WORK REQUEST — Write the whole listing out again, word for word.

SOURCE DATA —

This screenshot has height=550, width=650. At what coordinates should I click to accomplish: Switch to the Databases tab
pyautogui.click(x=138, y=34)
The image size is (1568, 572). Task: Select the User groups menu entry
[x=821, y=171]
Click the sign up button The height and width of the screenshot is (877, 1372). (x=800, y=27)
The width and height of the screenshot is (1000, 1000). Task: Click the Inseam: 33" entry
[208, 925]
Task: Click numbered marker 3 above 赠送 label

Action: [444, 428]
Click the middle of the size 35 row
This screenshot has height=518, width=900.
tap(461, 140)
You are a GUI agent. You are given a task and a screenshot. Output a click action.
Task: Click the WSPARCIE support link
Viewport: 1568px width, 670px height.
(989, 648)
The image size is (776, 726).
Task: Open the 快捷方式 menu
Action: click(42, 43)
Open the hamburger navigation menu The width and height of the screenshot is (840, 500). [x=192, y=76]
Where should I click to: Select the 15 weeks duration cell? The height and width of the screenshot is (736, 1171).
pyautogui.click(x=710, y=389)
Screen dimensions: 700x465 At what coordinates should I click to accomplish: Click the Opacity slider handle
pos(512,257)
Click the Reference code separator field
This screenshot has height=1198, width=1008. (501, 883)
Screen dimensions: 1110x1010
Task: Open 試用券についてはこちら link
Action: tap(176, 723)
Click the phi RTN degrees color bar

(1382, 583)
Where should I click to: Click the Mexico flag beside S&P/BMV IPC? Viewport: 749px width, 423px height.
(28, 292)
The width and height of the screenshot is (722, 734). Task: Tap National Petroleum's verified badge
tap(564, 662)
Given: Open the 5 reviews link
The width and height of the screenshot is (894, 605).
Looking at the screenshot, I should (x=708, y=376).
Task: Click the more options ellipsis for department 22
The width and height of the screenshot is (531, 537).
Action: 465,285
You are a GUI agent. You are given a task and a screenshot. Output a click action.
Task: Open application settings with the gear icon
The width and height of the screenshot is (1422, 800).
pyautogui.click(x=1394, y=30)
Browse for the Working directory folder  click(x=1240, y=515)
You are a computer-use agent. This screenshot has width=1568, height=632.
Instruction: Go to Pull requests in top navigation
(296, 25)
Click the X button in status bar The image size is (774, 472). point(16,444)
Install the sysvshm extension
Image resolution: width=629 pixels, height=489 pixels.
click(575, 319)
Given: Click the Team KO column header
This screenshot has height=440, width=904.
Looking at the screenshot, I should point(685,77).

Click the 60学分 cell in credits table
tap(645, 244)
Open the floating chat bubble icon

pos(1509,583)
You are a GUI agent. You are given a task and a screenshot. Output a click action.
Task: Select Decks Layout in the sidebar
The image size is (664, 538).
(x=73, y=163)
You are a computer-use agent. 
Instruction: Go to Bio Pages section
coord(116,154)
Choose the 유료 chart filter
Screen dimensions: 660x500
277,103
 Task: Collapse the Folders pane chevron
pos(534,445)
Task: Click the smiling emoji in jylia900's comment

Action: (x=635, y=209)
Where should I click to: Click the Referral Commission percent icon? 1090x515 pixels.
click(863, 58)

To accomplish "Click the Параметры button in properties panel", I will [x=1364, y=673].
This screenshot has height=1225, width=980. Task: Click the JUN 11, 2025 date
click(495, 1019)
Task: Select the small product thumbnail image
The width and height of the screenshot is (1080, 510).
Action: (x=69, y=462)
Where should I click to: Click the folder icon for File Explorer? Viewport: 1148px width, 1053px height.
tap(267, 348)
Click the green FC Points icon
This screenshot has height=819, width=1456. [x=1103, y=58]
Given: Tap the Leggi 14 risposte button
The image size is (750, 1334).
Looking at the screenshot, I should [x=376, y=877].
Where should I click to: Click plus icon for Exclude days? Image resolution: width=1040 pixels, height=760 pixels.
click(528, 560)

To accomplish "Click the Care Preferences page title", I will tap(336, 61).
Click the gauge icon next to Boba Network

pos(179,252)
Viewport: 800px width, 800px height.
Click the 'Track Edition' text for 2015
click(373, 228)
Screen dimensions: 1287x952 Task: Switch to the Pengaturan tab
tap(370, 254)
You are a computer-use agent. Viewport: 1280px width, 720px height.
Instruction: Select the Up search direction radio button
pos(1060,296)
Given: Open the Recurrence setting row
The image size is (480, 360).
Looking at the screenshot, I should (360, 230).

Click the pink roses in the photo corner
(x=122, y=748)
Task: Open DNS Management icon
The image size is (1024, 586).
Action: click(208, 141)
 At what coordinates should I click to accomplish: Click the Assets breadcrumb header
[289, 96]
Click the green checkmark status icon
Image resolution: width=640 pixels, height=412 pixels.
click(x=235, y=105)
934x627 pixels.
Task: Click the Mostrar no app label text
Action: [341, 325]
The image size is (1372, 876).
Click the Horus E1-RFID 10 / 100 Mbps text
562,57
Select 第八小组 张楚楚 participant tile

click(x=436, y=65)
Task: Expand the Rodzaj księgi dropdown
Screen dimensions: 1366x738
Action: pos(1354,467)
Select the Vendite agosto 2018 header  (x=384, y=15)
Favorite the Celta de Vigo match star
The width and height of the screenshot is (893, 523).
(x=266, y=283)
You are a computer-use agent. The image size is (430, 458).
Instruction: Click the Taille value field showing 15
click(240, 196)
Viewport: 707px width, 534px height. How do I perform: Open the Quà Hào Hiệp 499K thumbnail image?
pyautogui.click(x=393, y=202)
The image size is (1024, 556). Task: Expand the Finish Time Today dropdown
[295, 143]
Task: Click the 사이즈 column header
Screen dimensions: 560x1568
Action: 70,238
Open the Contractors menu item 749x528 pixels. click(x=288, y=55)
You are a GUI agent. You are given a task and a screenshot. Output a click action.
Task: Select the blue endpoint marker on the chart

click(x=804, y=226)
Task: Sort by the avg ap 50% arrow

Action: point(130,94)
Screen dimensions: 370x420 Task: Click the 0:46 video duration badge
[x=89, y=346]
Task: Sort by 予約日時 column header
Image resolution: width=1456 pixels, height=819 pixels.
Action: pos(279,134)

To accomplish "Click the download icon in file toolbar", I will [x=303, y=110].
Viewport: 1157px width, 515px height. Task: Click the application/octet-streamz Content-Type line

RESPONSE TO THE TASK —
This screenshot has height=550, width=650. At what coordinates should I click to accomplish: Switch to the Databases tab
pyautogui.click(x=138, y=34)
The image size is (1568, 572). Task: Select the User groups menu entry
[x=821, y=171]
Click the sign up button The height and width of the screenshot is (877, 1372). (x=800, y=27)
The width and height of the screenshot is (1000, 1000). Task: Click the Inseam: 33" entry
[208, 925]
Task: Click numbered marker 3 above 赠送 label

Action: [444, 428]
Click the middle of the size 35 row
This screenshot has height=518, width=900.
tap(461, 140)
You are a GUI agent. You are given a task and a screenshot. Output a click action.
Task: Click the WSPARCIE support link
Viewport: 1568px width, 670px height.
(989, 648)
The image size is (776, 726).
Task: Open the 快捷方式 menu
Action: click(42, 43)
Open the hamburger navigation menu The width and height of the screenshot is (840, 500). [x=192, y=76]
Where should I click to: Select the 15 weeks duration cell? The height and width of the screenshot is (736, 1171).
pyautogui.click(x=710, y=389)
Screen dimensions: 700x465 At what coordinates should I click to accomplish: Click the Opacity slider handle
pos(512,257)
Click the Reference code separator field
This screenshot has height=1198, width=1008. (501, 883)
Screen dimensions: 1110x1010
Task: Open 試用券についてはこちら link
Action: tap(176, 723)
Click the phi RTN degrees color bar

(1382, 583)
Where should I click to: Click the Mexico flag beside S&P/BMV IPC? Viewport: 749px width, 423px height.
(28, 292)
The width and height of the screenshot is (722, 734). Task: Tap National Petroleum's verified badge
tap(564, 662)
Given: Open the 5 reviews link
The width and height of the screenshot is (894, 605).
Looking at the screenshot, I should (x=708, y=376).
Task: Click the more options ellipsis for department 22
The width and height of the screenshot is (531, 537).
Action: 465,285
You are a GUI agent. You are given a task and a screenshot. Output a click action.
Task: Open application settings with the gear icon
The width and height of the screenshot is (1422, 800).
pyautogui.click(x=1394, y=30)
Browse for the Working directory folder  click(x=1240, y=515)
You are a computer-use agent. This screenshot has width=1568, height=632.
Instruction: Go to Pull requests in top navigation
(296, 25)
Click the X button in status bar The image size is (774, 472). point(16,444)
Install the sysvshm extension
Image resolution: width=629 pixels, height=489 pixels.
click(575, 319)
Given: Click the Team KO column header
This screenshot has height=440, width=904.
Looking at the screenshot, I should point(685,77).

Click the 60学分 cell in credits table
tap(645, 244)
Open the floating chat bubble icon

pos(1509,583)
You are a GUI agent. You are given a task and a screenshot. Output a click action.
Task: Select Decks Layout in the sidebar
The image size is (664, 538).
(x=73, y=163)
You are a computer-use agent. 
Instruction: Go to Bio Pages section
coord(116,154)
Choose the 유료 chart filter
Screen dimensions: 660x500
277,103
 Task: Collapse the Folders pane chevron
pos(534,445)
Task: Click the smiling emoji in jylia900's comment

Action: (x=635, y=209)
Where should I click to: Click the Referral Commission percent icon? 1090x515 pixels.
click(863, 58)

To accomplish "Click the Параметры button in properties panel", I will [x=1364, y=673].
This screenshot has height=1225, width=980. Task: Click the JUN 11, 2025 date
click(495, 1019)
Task: Select the small product thumbnail image
The width and height of the screenshot is (1080, 510).
Action: (x=69, y=462)
Where should I click to: Click the folder icon for File Explorer? Viewport: 1148px width, 1053px height.
tap(267, 348)
Click the green FC Points icon
This screenshot has height=819, width=1456. [x=1103, y=58]
Given: Tap the Leggi 14 risposte button
The image size is (750, 1334).
Looking at the screenshot, I should [x=376, y=877].
Where should I click to: Click plus icon for Exclude days? Image resolution: width=1040 pixels, height=760 pixels.
click(528, 560)

To accomplish "Click the Care Preferences page title", I will tap(336, 61).
Click the gauge icon next to Boba Network

pos(179,252)
Viewport: 800px width, 800px height.
Click the 'Track Edition' text for 2015
click(373, 228)
Screen dimensions: 1287x952 Task: Switch to the Pengaturan tab
tap(370, 254)
You are a computer-use agent. Viewport: 1280px width, 720px height.
Instruction: Select the Up search direction radio button
pos(1060,296)
Given: Open the Recurrence setting row
The image size is (480, 360).
Looking at the screenshot, I should (360, 230).

Click the pink roses in the photo corner
(x=122, y=748)
Task: Open DNS Management icon
The image size is (1024, 586).
Action: click(208, 141)
 At what coordinates should I click to accomplish: Click the Assets breadcrumb header
[289, 96]
Click the green checkmark status icon
Image resolution: width=640 pixels, height=412 pixels.
click(x=235, y=105)
934x627 pixels.
Task: Click the Mostrar no app label text
Action: [341, 325]
The image size is (1372, 876).
Click the Horus E1-RFID 10 / 100 Mbps text
562,57
Select 第八小组 张楚楚 participant tile

click(x=436, y=65)
Task: Expand the Rodzaj księgi dropdown
Screen dimensions: 1366x738
Action: pos(1354,467)
Select the Vendite agosto 2018 header  (x=384, y=15)
Favorite the Celta de Vigo match star
The width and height of the screenshot is (893, 523).
(x=266, y=283)
You are a computer-use agent. The image size is (430, 458).
Instruction: Click the Taille value field showing 15
click(240, 196)
Viewport: 707px width, 534px height. How do I perform: Open the Quà Hào Hiệp 499K thumbnail image?
pyautogui.click(x=393, y=202)
The image size is (1024, 556). Task: Expand the Finish Time Today dropdown
[295, 143]
Task: Click the 사이즈 column header
Screen dimensions: 560x1568
Action: 70,238
Open the Contractors menu item 749x528 pixels. click(x=288, y=55)
You are a GUI agent. You are given a task and a screenshot. Output a click action.
Task: Select the blue endpoint marker on the chart

click(x=804, y=226)
Task: Sort by the avg ap 50% arrow

Action: point(130,94)
Screen dimensions: 370x420 Task: Click the 0:46 video duration badge
[x=89, y=346]
Task: Sort by 予約日時 column header
Image resolution: width=1456 pixels, height=819 pixels.
Action: pos(279,134)

To accomplish "Click the download icon in file toolbar", I will [x=303, y=110].
Viewport: 1157px width, 515px height. Task: Click the application/octet-streamz Content-Type line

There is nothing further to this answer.